What I have learned this week is how important organization is. I am working on several projects, and it is challenging to balance them. The more I can set good intermediary deadlines, the better.
Also, sorry for not sending this in earlier. I wrote a reflection earlier this weekend, and for some reason it didn’t submit. It wasn’t until later when I checked the “assignment center” that I saw the submission never went through. Still getting used to the new system.
This past week I primariy worked on planning the WISRD Magazine. This magazine requires attention to the Habit of Convention. In order to produce this magazine, I need to be highly organized, and I need to be able to communicate well with other collaborators. An email, which I wrote, was recently sent out the whole school to try and get more collaborators:
I’m excited to announce that WISRD (Wildwood Institute for STEM Research and Development) will be creating a magazine. The magazine’s purpose is to inform and demystify about the wonderful world of science. This magazine can only exist with the support of the Wildwood community. If you are an artist, a cartoonist, a writer, a photographer, a graphic designer, or you enjoy science at all, email me firstname.lastname@example.org. This is a message for both students and faculty (so I’m expecting an article, Tim!).
I look forward to a crowded inbox!
So far two students have responded. Students often do not check their emails on Friday or the weekend, so hopefully I will get more responses on Tuesday. Also, I will likely write up another email to be sent out to the school again.
The Habit of Collaboration is another skill that will be important for the success of the magazine. Having class at a different time then the other editors means that I will need to communicate and work in a variety of manners, often via email or skype.
I will discuss this with the editors, but I think that making the WISRD magazine bi-monthly will be best. The potential dates of publication I have outlined are:
Another project I will be focusing on is the economics project with Max and Jesse. We will be revisiting the data, and we will create a presentation on the project for two weeks from now. This will deal with the Habit of Evidence, as we will need to show and accurately explain our research to the other students. The learning outcomes I hope to gain from this presentation are better skills at communicating complex ideas (which also connects to the WISRD magazine).
-hand pick writers and give them examples
-DISCOVERIES Magazine CHECK IT OUT
-Have a production schedule
-Give two week deadlines
-be FIRM and friendly
This advice was especially useful as I had been struggling with piquing interest in the magazine. Since our meeting, I have begun tapping individual people to write articles, and I have had much more success in doing so.
Janet’s reccomendation that I have a production schedule has lead me to make one:
-10/5 – first drafts of articles and magazine sections due.
-10/12 – edits returned to authors for another draft.
-10/19 – authors send back edited drafts.
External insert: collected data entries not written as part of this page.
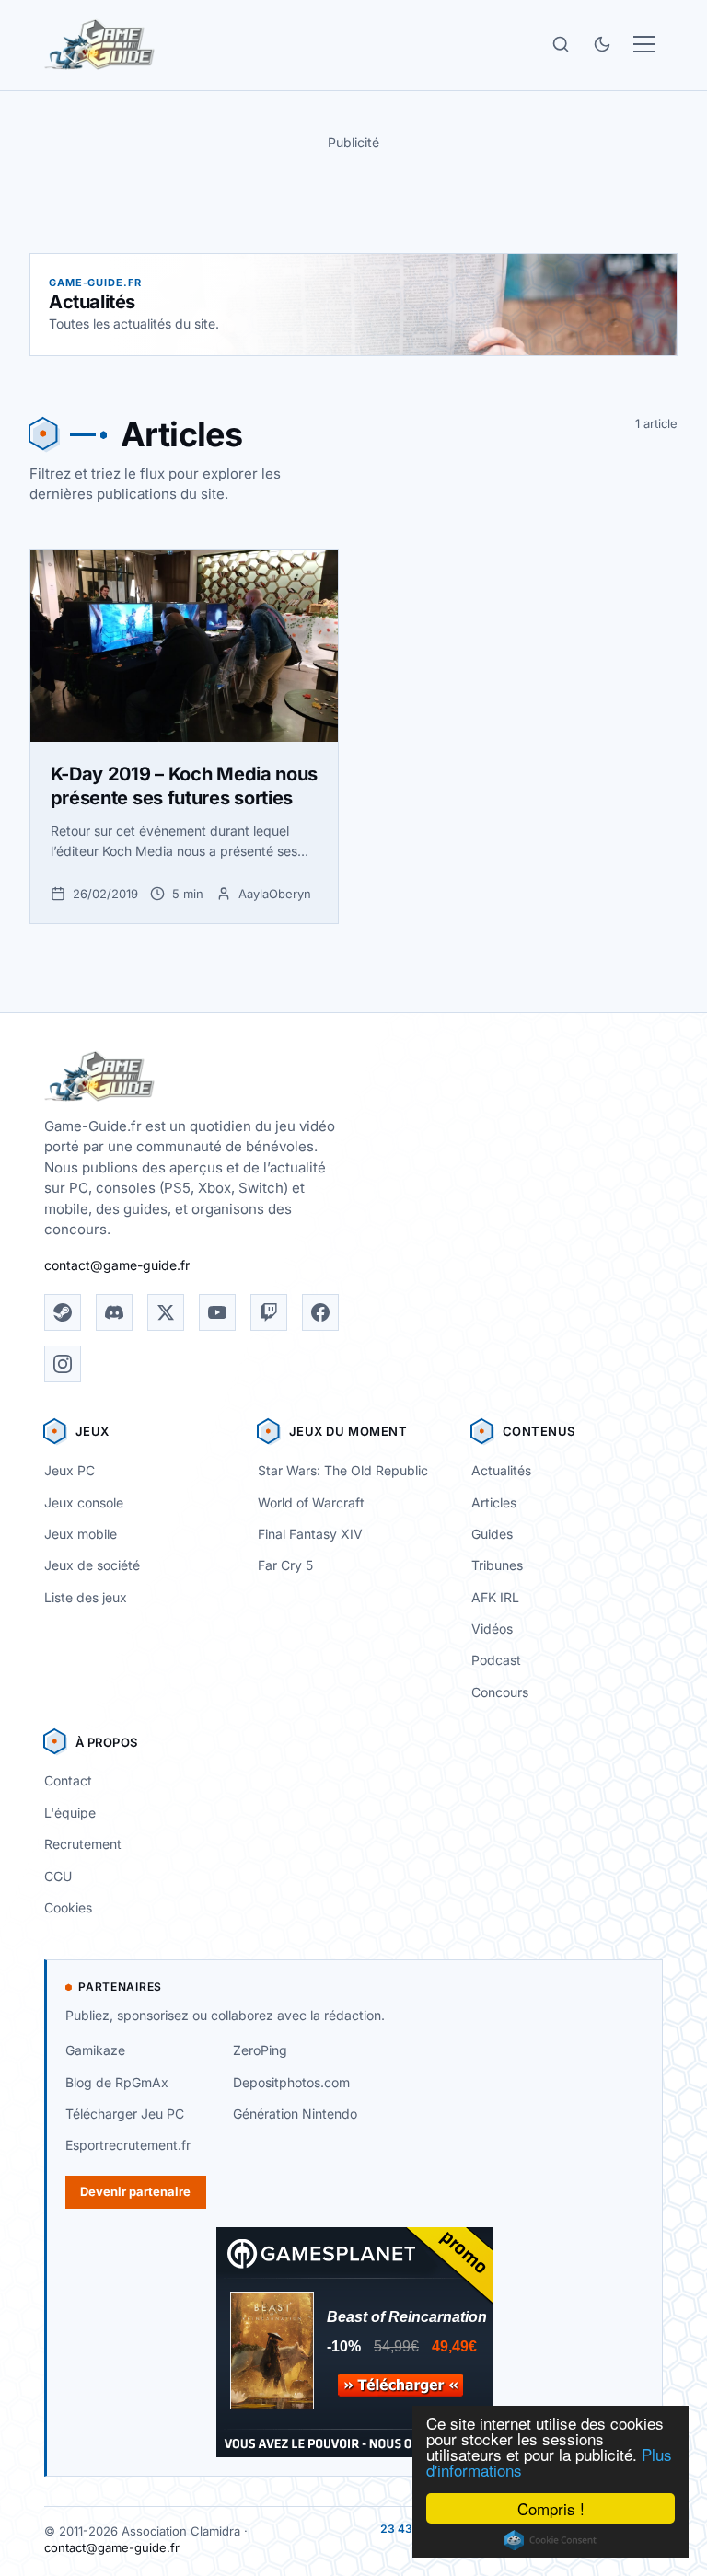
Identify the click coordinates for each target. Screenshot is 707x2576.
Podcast (496, 1660)
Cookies (68, 1907)
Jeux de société (92, 1565)
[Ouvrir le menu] (644, 44)
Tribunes (497, 1565)
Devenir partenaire (135, 2191)
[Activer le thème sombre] (602, 44)
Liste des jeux (85, 1597)
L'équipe (70, 1812)
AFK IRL (495, 1597)
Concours (499, 1692)
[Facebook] (320, 1312)
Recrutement (83, 1844)
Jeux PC (69, 1470)
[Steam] (62, 1312)
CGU (58, 1876)
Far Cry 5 (285, 1565)
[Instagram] (62, 1364)
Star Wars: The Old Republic (343, 1470)
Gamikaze (95, 2050)
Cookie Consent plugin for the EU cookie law (550, 2540)
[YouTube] (217, 1312)
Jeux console (83, 1502)
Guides (492, 1534)
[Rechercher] (560, 44)
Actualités (501, 1470)
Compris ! (551, 2508)
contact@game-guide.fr (117, 1265)
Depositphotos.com (291, 2082)
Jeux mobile (80, 1534)
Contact (68, 1780)
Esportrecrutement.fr (128, 2145)
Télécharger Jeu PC (124, 2113)
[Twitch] (268, 1312)
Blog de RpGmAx (116, 2082)
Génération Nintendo (295, 2113)
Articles (493, 1502)
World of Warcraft (311, 1502)
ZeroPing (260, 2050)
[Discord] (114, 1312)
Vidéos (492, 1628)
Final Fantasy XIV (310, 1534)
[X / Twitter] (165, 1312)
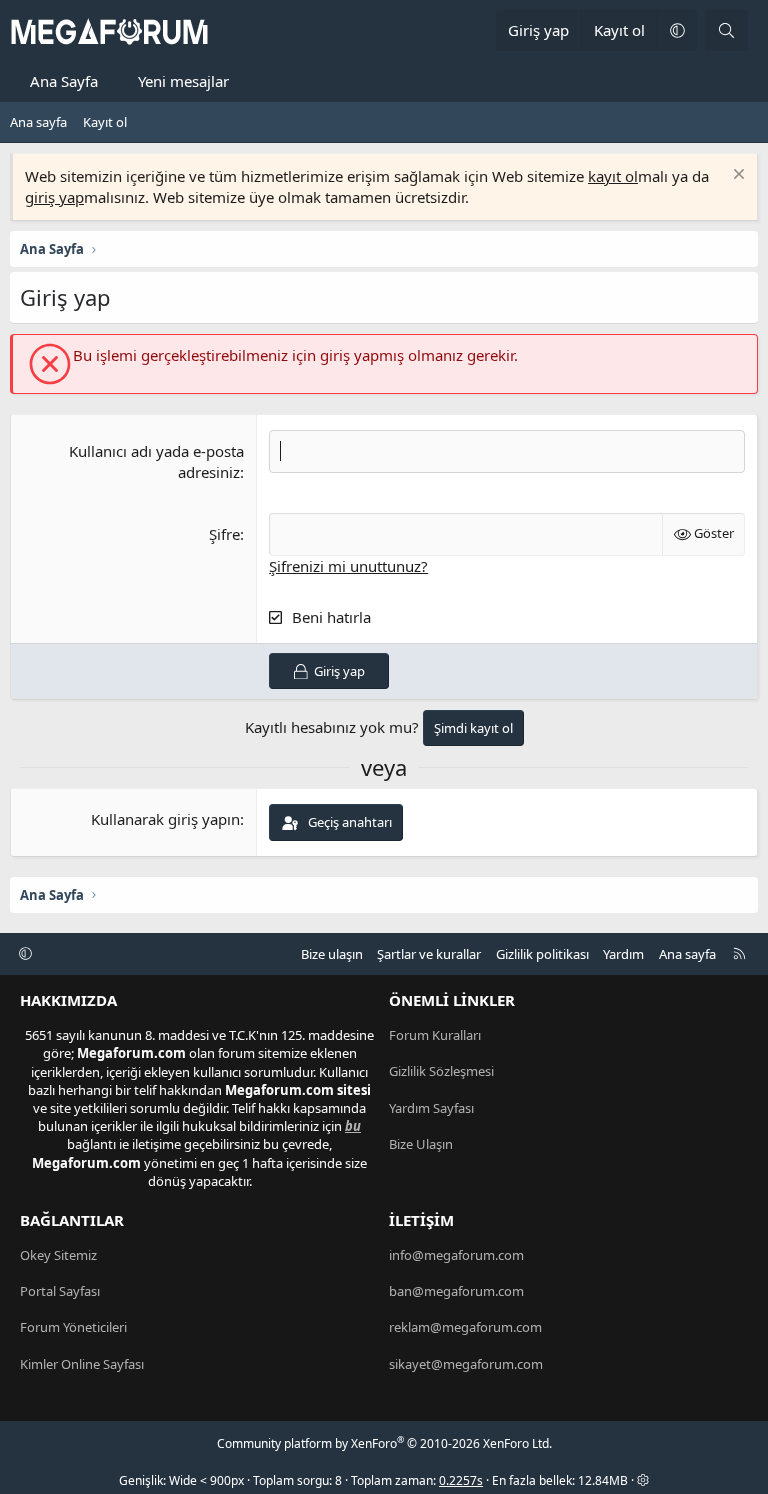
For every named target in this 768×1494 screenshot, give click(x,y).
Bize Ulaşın (421, 1144)
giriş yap (54, 197)
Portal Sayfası (60, 1291)
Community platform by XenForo (384, 1443)
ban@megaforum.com (456, 1291)
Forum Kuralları (435, 1035)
-11/1 – finalize articles and magazine content.
-11/2 – send articles to Lela Scully for design and layout of magazine.
-11/4 – edit draft of the magazine and receive edits/suggestions from various WISRD members.
-11/7 – send a copy to Janet Keller for review.
-11/10 – finalize magazine and prepare for printing and posting to web.
-11/15 have magazine finished and ready for the readers.
I would love to receive some feedback on the production schedule.
Also, Max, Jesse, and I will begin prepping for next Tuesday to give our presentation on our economics and entropy research. We will create a powerpoint to show to the students. The learning outcome I hope to gain from that presentation is the ability to synthesize and explain complex research. I also hope to improve my public speaking and presentation skills.
My learning outcomes remain the same for the magazine and the journal. I want to improve my science writing, and i want to improve my ability to communicate scientific ideas.